Each of you should look not only to your own interests, but also to the interests of others.
Your attitude should be the same as that of Christ Jesus: 6Who, being in very nature[ God, did not consider equality with God something to be grasped, 7but made himself nothing, taking the very nature of a servant, being made in human likeness. 8And being found in appearance as a man, he humbled himself and became obedient to death— even death on a cross! 9Therefore God exalted him to the highest place and gave him the name that is above every name, 10that at the name of Jesus every knee should bow, in heaven and on earth and under the earth, 11and every tongue confess that Jesus Christ is Lord, to the glory of God the Father.

Our attitude should be the same as that of Christ Jesus, who looked not to his own interests, but to the interest of others.

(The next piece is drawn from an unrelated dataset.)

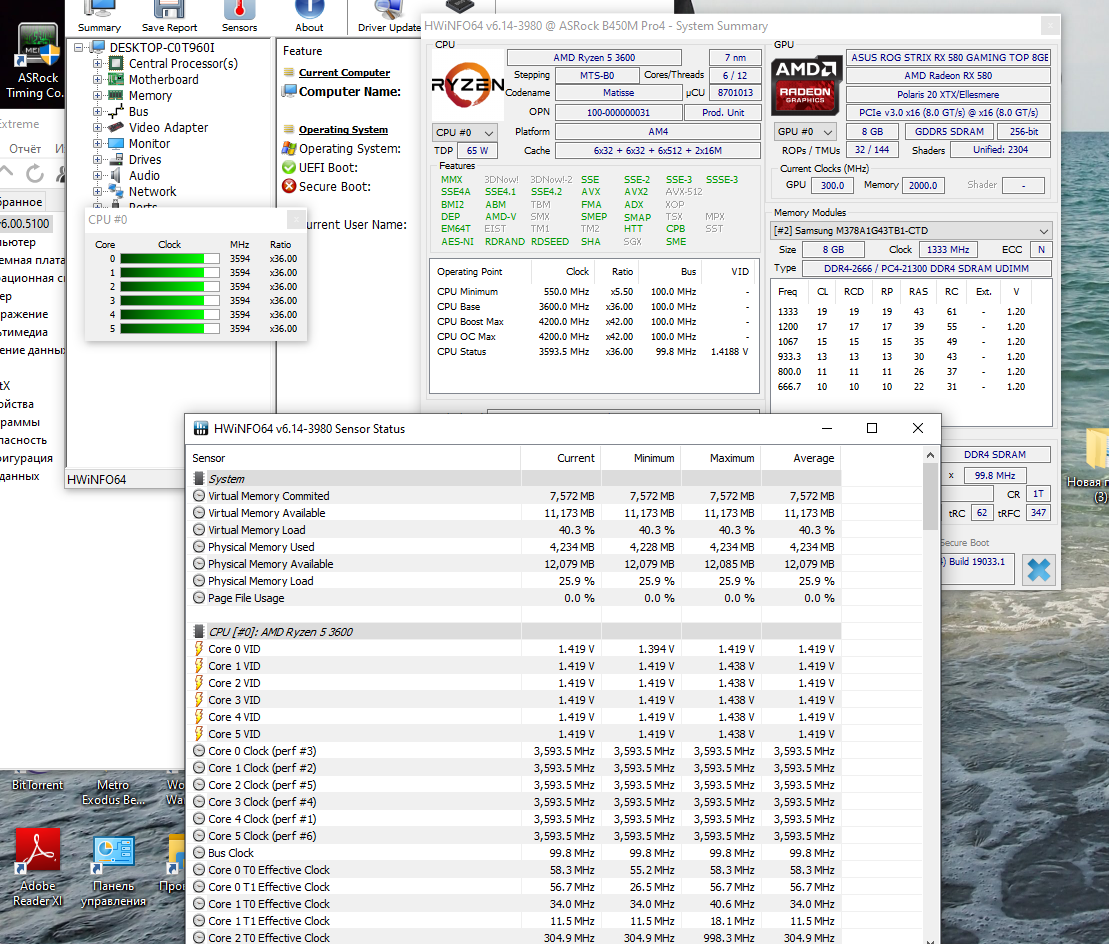
Task: Click the Sensor Status vertical scrollbar thumb
Action: (x=930, y=496)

This doesn’t come easily, Paul himself admitted in Romans 7:19 that “what I do is not the good I want to do; no, the evil I do not want to do—this I keep on doing.” So it is something we wrestle with, and work at.

But with the grace and help of God, we can learn what it means to love others, and by making a conscious decision to try and love people the way God would have us do, is often the first step we have to take..

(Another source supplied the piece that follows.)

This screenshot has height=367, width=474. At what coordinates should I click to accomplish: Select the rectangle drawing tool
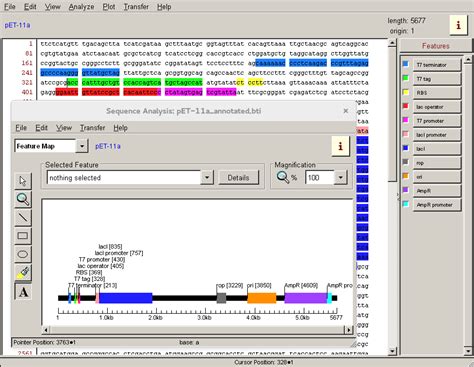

Newspaper columnist and minister George Crane tells the story of a wife who came into his office full of hatred toward her husband. “I do not only want to get rid of him I want to get even. Before I divorce him, I want to hurt him as much as he has me.” Dr Crane suggested an ingenious plan: “Go home and act as if you really love your husband. Tell him how much he means to you. Praise him for every decent trait. Go out of your way to be as kind, considerate and generous as possible. Spare no efforts to please him, to enjoy im. Make him believe you love him. After you’ve convinced him of your undying love and that you cannot live without him, then drop the bomb. Tell him that you’re getting a divorce. That will really hurt him.”

With revenge in her eyes, she smiled and exclaimed, “Beautiful, beautiful He will be so surprised!”

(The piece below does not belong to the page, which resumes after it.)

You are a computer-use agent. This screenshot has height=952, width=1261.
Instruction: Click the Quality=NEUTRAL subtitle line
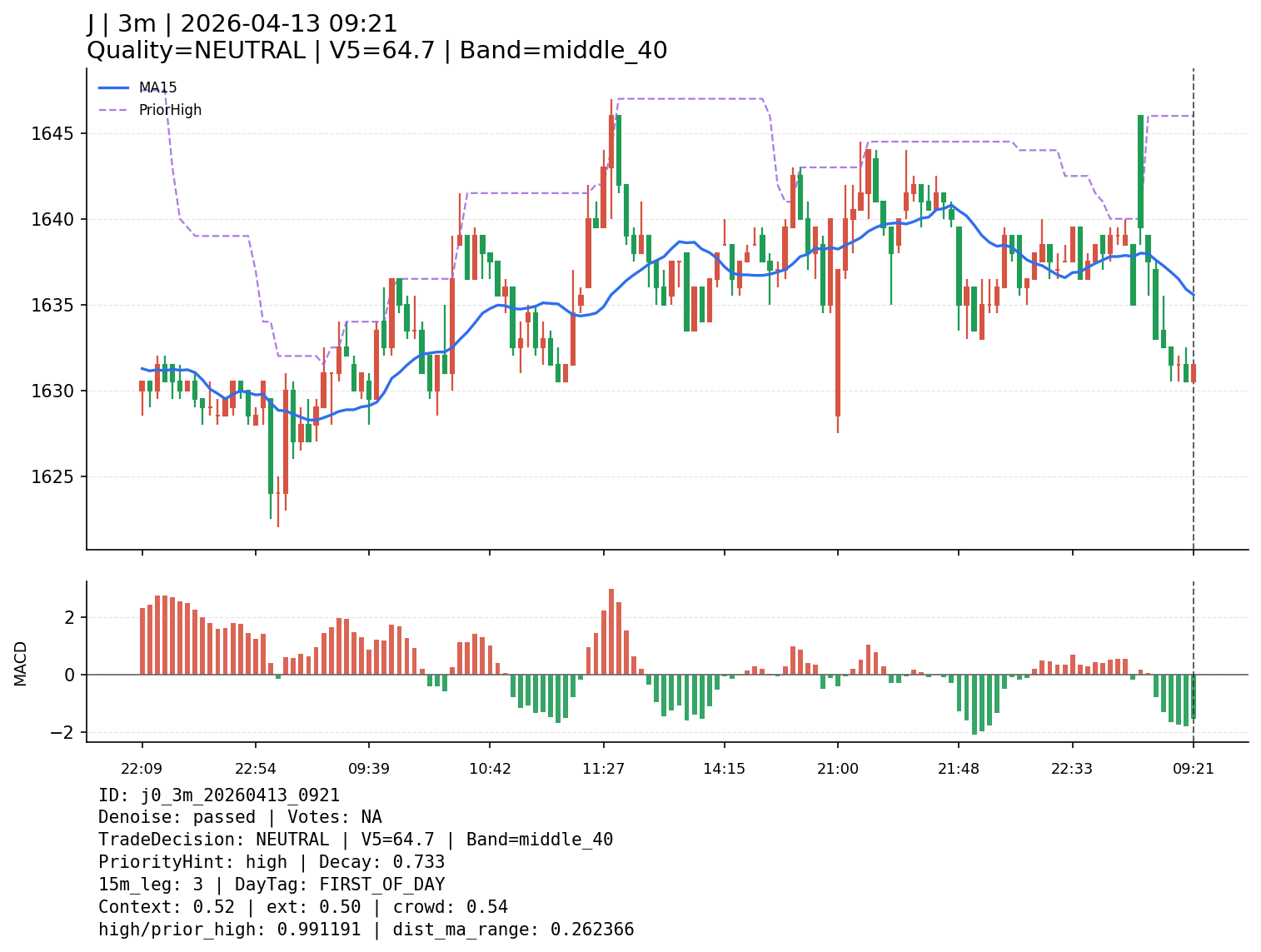tap(376, 51)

And she did it with euthusiasm. Acting “as if” for two months she showed love, kindness, listening, giving, reinforcing and sharing. When she didn’t return Crane called, “Are you ready now to go through with the divorce?” “Divorce?” She exclaimed. “Never! I discovered I really do love him.” Her actions had changed her feelings.

Conclusion

At the start of this sermon I talked about love songs, which tend to emphasis the emotional dimension of love. However, love isn’t just dependent upon how we feel towards someone, it is something we need to work at. And to love one another as God has loves us requires effort and time. But it is the sort of love that this world needs more than ever to witness. One of the things that marked the first Christians out from others was the love they had for one another. If people can see the love that we as Christians have for one another and for God, in our churches and in our families, people will be interested in finding out more about God. Because more than ever what people want and need is to feel they are loved and accepted. Many feet walk into our lives and into our church every day -- old feet, young feet, feet of different races, poor feet, children's feet, feet of the needy, feet of the arrogant, feet of the annoying, feet of those we love and feet of those we fear, feet of those who are like us and feet of those who aren't just like us. Whose feet would we be willing to wash? Whose feet would we rather not touch at all?Jesus showed by his example that we really don't have a choice in the matter. If we have, through our baptism, promised to live a godly life, to live by Jesus' teachings, to respect the dignity of all God's creatures, then we must be willing, literally or figuratively, to wash everyone's feet, no matter what. We have to be willing to show that same hospitality, that same acceptance, to everyone, no matter what. Washing each other's feet can be an intimately loving act, but we must also remember that there are other consequences of that unconditional love. Judas didn't change his mind -- and tonight Jesus begins his final way to the cross.